**Required work**
Consider the listing below. Extract exactly the lines from the line containing "The width and height of the screenshot is (2034, 1056)." to the line containing "Task: Click F4: Save & Exit hint", both included.

*** Supplied data Section Begins ***

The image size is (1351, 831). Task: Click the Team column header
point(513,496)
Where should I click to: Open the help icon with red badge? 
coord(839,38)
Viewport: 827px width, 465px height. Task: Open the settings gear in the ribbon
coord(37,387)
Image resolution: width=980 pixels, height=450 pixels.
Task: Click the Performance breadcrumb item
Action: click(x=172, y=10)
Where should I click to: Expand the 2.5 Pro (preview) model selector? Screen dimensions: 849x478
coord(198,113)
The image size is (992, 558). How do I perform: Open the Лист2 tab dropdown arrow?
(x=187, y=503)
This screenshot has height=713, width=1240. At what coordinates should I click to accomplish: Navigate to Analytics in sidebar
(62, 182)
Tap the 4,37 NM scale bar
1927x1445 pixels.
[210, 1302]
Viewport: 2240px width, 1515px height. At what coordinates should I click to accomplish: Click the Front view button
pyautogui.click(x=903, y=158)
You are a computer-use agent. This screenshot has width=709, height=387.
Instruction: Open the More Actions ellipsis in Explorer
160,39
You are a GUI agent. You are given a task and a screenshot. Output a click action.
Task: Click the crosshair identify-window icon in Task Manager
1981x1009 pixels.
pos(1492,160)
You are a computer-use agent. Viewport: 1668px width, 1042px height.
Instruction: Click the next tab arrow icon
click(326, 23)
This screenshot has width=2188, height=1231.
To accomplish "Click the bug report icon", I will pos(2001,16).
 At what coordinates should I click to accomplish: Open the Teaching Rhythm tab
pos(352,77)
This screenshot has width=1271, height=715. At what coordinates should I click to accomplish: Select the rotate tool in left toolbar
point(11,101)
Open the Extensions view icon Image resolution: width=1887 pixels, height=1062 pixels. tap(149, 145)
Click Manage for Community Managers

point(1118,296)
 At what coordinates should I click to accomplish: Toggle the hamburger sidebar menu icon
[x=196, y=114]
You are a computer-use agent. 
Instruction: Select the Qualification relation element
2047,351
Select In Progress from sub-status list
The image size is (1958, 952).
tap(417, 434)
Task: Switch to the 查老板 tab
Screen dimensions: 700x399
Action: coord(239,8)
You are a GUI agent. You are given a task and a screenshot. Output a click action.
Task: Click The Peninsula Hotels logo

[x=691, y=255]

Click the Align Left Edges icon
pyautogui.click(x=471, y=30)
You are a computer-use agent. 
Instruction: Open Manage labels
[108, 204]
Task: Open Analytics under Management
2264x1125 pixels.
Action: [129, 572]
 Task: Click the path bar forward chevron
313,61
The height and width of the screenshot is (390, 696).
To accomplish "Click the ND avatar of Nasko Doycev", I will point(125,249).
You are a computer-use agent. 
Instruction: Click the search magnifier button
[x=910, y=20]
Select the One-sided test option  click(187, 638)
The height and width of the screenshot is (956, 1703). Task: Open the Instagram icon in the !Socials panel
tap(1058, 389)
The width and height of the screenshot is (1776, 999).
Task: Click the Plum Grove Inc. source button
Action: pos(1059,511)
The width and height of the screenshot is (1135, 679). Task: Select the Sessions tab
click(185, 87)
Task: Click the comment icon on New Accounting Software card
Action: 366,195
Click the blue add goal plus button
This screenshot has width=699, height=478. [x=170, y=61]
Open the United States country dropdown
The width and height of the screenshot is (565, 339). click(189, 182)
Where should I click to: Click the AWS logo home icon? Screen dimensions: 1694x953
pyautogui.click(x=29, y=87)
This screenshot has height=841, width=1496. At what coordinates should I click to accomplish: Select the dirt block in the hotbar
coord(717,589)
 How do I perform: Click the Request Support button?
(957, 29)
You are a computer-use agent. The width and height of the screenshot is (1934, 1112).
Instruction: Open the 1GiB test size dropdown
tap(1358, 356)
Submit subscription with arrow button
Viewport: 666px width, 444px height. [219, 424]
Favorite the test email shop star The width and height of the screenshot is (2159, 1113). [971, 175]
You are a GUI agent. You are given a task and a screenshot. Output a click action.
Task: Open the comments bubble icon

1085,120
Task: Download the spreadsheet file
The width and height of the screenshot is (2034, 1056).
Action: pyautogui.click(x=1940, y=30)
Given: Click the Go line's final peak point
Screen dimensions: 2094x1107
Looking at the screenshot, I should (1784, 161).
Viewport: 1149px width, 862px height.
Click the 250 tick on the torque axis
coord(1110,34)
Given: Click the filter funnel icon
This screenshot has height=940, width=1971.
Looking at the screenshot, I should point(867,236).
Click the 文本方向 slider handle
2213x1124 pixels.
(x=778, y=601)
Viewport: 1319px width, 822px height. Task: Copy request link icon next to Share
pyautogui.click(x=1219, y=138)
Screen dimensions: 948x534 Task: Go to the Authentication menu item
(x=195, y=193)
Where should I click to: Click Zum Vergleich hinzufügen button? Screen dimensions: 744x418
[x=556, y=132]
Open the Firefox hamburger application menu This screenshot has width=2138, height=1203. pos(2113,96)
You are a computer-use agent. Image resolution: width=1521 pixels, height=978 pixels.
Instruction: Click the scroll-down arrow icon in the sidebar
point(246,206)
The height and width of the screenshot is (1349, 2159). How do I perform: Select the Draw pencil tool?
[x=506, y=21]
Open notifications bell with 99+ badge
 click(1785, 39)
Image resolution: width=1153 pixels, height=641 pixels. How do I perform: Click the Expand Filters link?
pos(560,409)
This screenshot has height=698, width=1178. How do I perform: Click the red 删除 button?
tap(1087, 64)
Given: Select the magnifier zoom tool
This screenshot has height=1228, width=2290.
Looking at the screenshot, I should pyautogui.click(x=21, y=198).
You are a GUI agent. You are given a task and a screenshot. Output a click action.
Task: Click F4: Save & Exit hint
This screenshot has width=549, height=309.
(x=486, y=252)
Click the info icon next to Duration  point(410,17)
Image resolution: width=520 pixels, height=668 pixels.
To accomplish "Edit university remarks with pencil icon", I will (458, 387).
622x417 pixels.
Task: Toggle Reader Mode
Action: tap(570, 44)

*** Supplied data Section Ends ***

**Exercise answer**
The width and height of the screenshot is (2034, 1056).
Action: pyautogui.click(x=1940, y=30)
Given: Click the Go line's final peak point
Screen dimensions: 2094x1107
Looking at the screenshot, I should (1784, 161).
Viewport: 1149px width, 862px height.
Click the 250 tick on the torque axis
coord(1110,34)
Given: Click the filter funnel icon
This screenshot has height=940, width=1971.
Looking at the screenshot, I should point(867,236).
Click the 文本方向 slider handle
2213x1124 pixels.
(x=778, y=601)
Viewport: 1319px width, 822px height. Task: Copy request link icon next to Share
pyautogui.click(x=1219, y=138)
Screen dimensions: 948x534 Task: Go to the Authentication menu item
(x=195, y=193)
Where should I click to: Click Zum Vergleich hinzufügen button? Screen dimensions: 744x418
[x=556, y=132]
Open the Firefox hamburger application menu This screenshot has width=2138, height=1203. pos(2113,96)
You are a computer-use agent. Image resolution: width=1521 pixels, height=978 pixels.
Instruction: Click the scroll-down arrow icon in the sidebar
point(246,206)
The height and width of the screenshot is (1349, 2159). How do I perform: Select the Draw pencil tool?
[x=506, y=21]
Open notifications bell with 99+ badge
 click(1785, 39)
Image resolution: width=1153 pixels, height=641 pixels. How do I perform: Click the Expand Filters link?
pos(560,409)
This screenshot has height=698, width=1178. How do I perform: Click the red 删除 button?
tap(1087, 64)
Given: Select the magnifier zoom tool
This screenshot has height=1228, width=2290.
Looking at the screenshot, I should pyautogui.click(x=21, y=198).
You are a GUI agent. You are given a task and a screenshot. Output a click action.
Task: Click F4: Save & Exit hint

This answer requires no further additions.